=== Task instructions ===
Extract every line of the listing below that contains the word "with". Matching is case-sensitive.

## begin Extracted records

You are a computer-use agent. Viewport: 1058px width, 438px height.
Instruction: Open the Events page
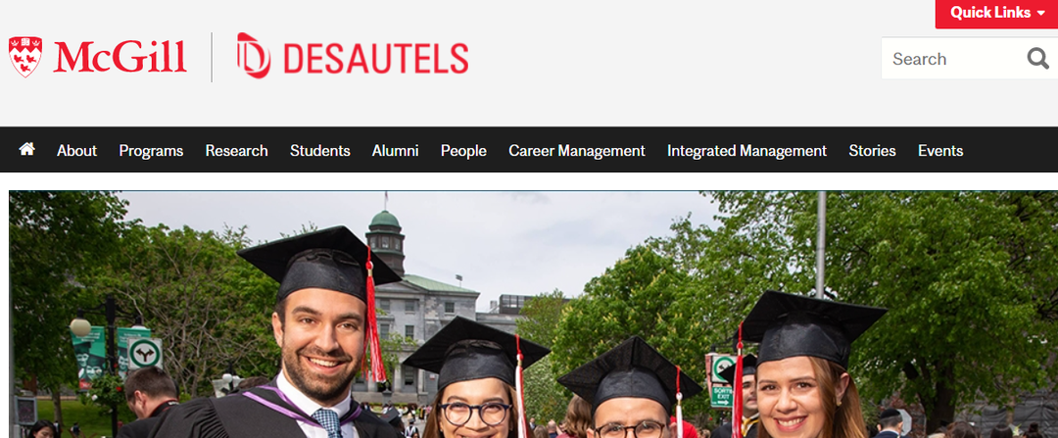[940, 151]
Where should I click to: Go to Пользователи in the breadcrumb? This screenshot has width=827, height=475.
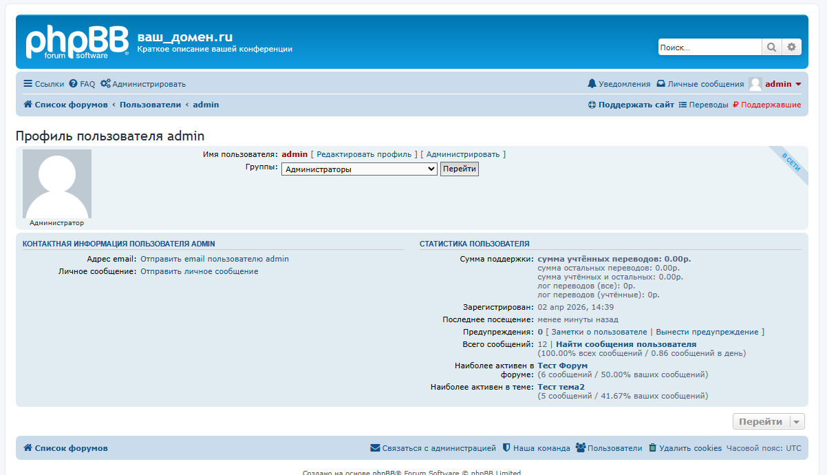click(150, 105)
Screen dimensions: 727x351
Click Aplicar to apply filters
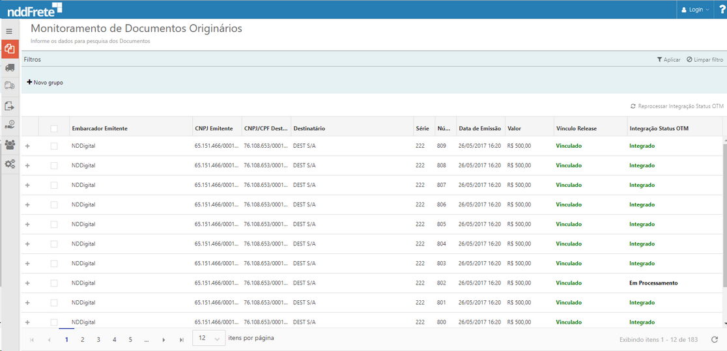pos(668,60)

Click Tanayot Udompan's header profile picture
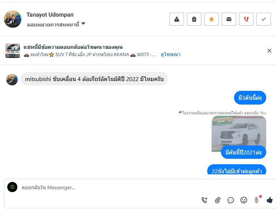[x=13, y=19]
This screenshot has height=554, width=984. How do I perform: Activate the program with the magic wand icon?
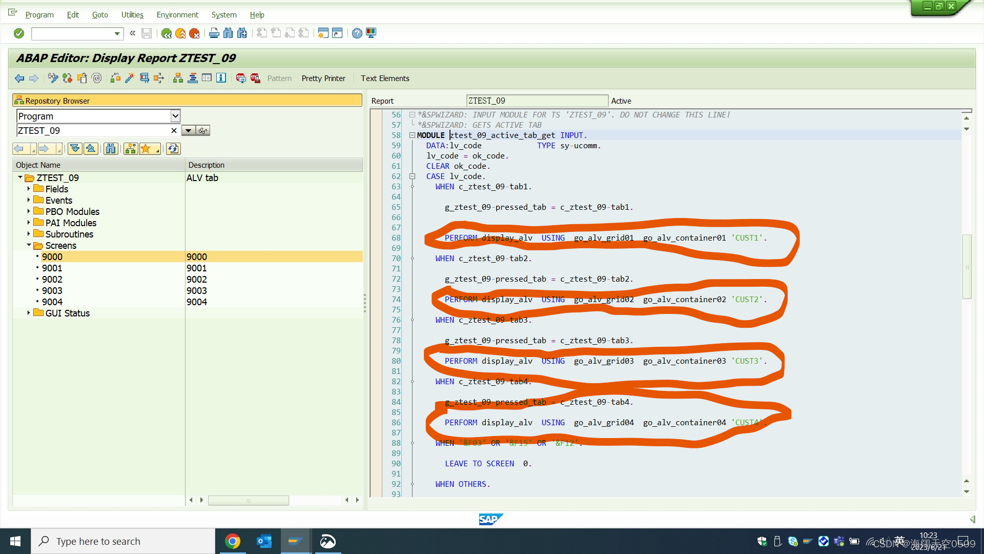[129, 78]
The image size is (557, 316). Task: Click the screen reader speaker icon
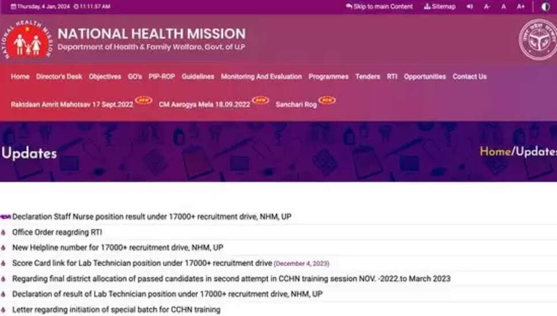[x=470, y=7]
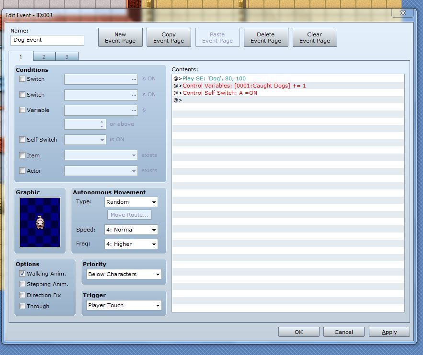This screenshot has width=423, height=355.
Task: Confirm changes with the OK button
Action: (298, 332)
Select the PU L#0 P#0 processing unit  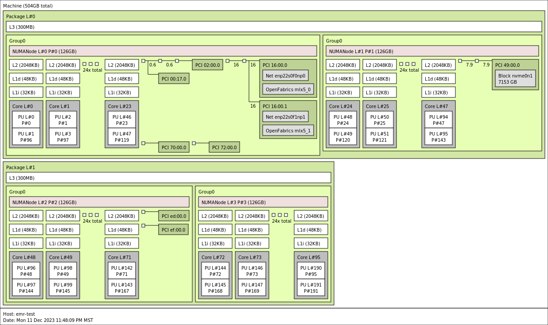26,120
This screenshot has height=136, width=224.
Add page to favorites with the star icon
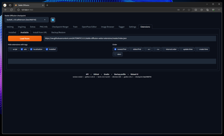coord(189,10)
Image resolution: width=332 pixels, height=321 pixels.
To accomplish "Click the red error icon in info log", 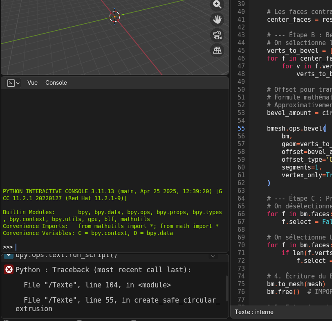I will point(8,270).
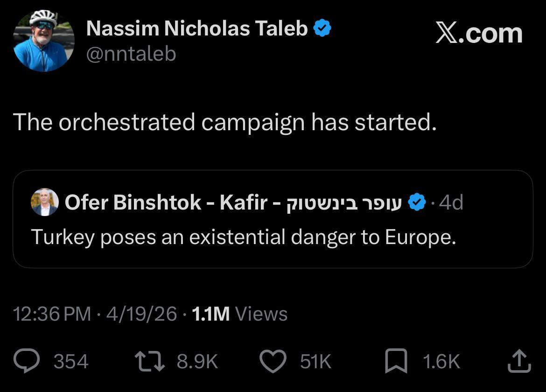This screenshot has width=546, height=392.
Task: Click the X.com logo
Action: [479, 34]
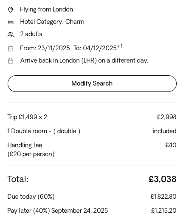The height and width of the screenshot is (220, 186).
Task: Open the Modify Search button
Action: coord(92,83)
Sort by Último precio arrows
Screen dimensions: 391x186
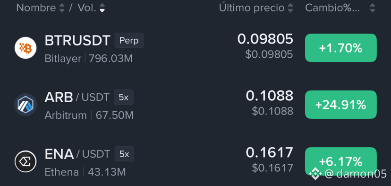pyautogui.click(x=290, y=8)
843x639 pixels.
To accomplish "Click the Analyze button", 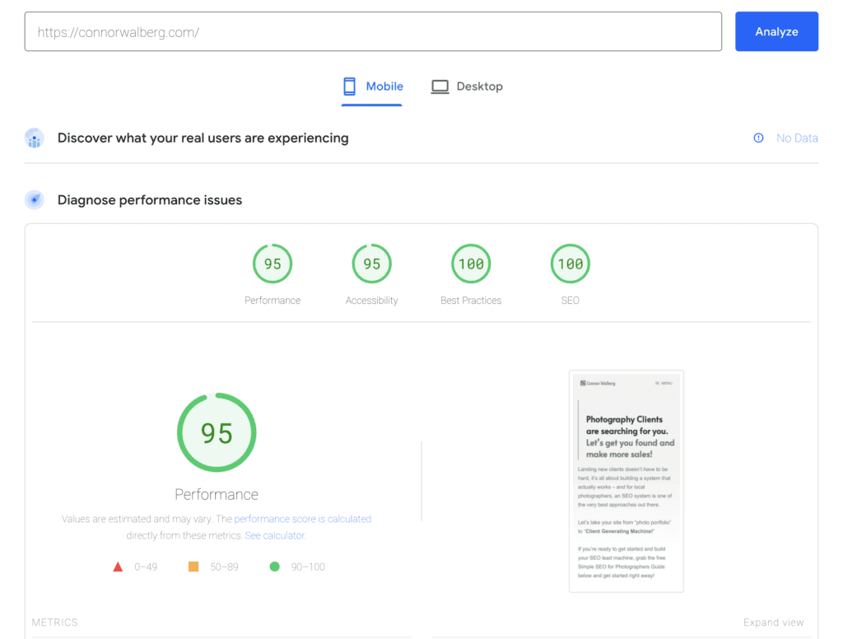I will pos(776,30).
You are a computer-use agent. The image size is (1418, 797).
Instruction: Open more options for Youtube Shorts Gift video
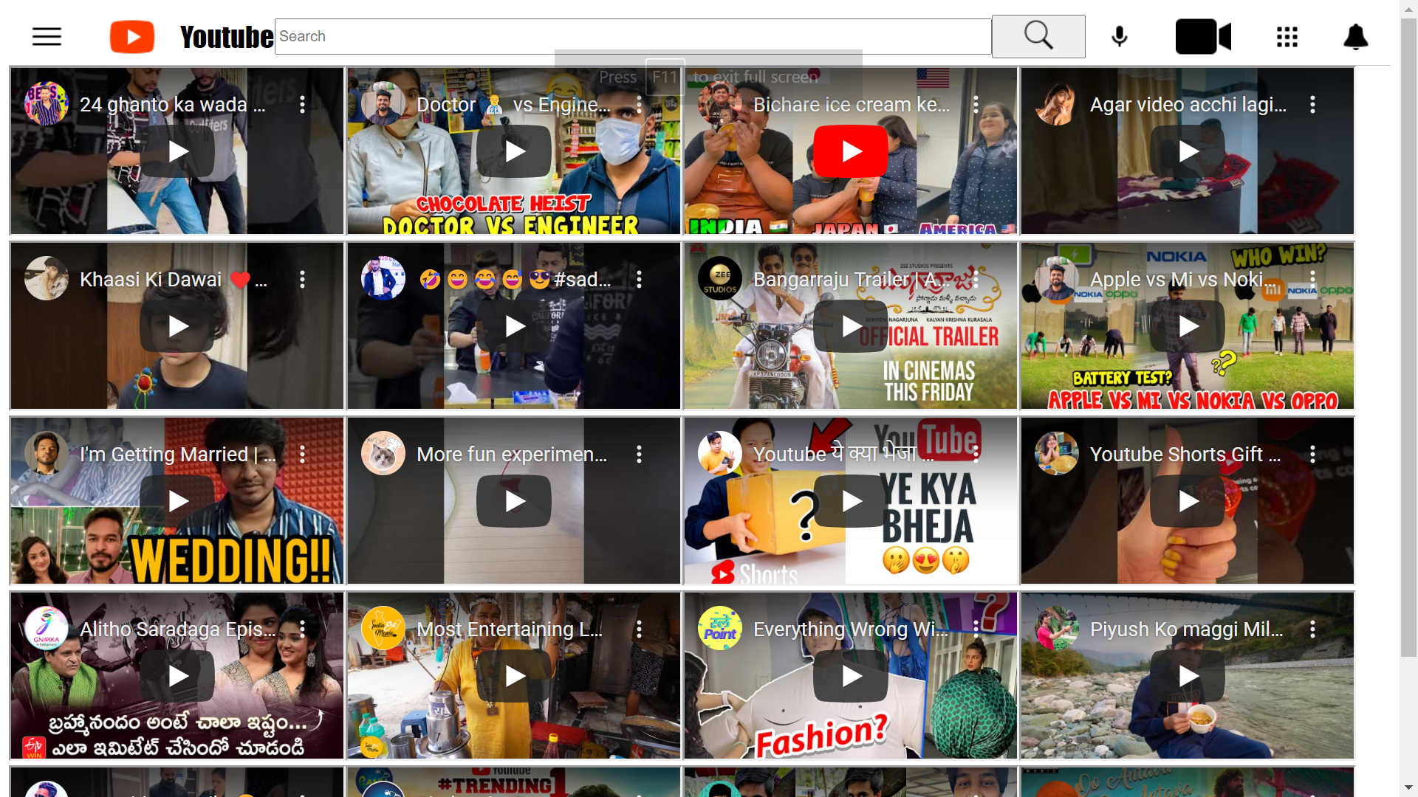click(x=1312, y=455)
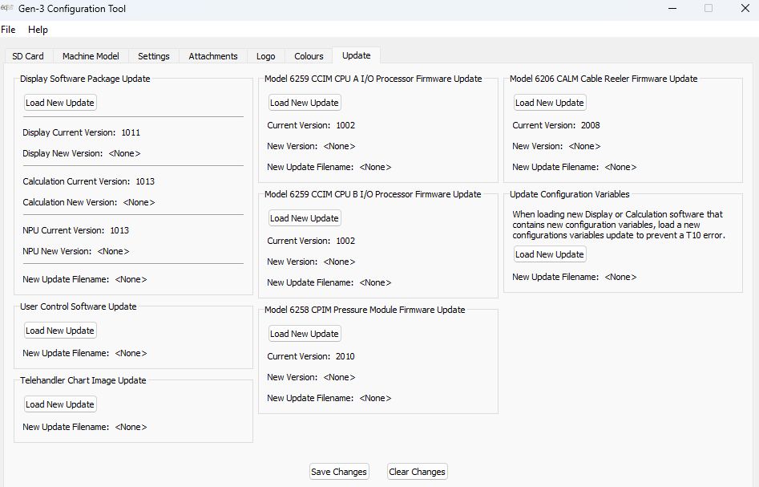Open the File menu
This screenshot has width=759, height=487.
tap(8, 30)
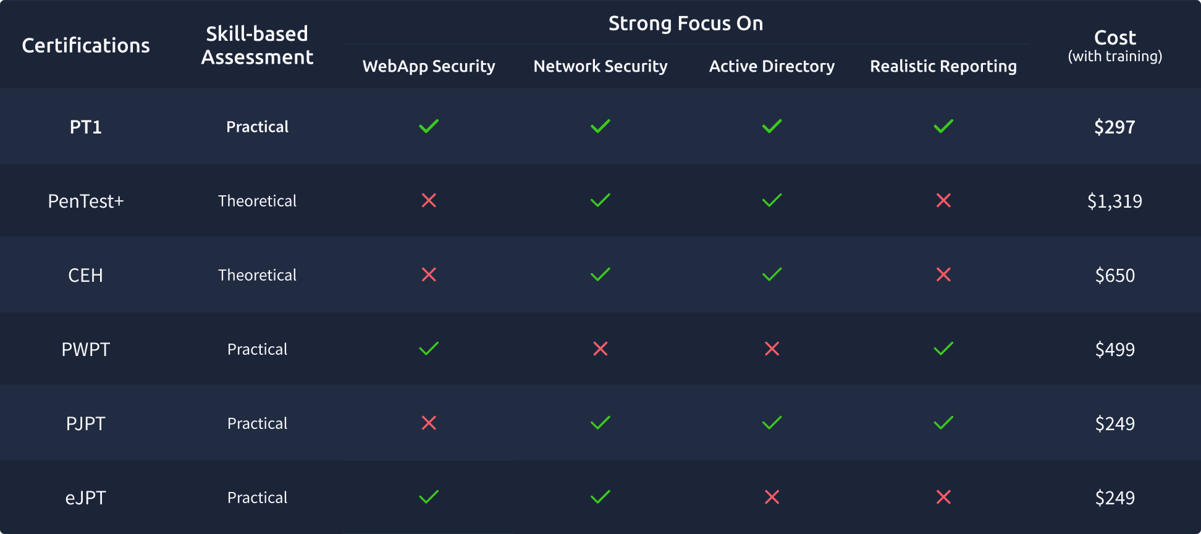This screenshot has width=1201, height=534.
Task: Click CEH Realistic Reporting red cross
Action: (943, 274)
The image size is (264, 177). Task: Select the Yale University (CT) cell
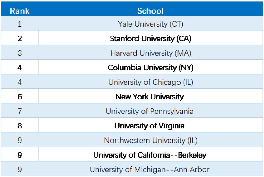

## end Extracted records

=== Written answer ===
This screenshot has height=554, width=984. How do I perform: Activate the program with the magic wand icon?
Task: Confirm changes with the OK button
Add page to favorites with the star icon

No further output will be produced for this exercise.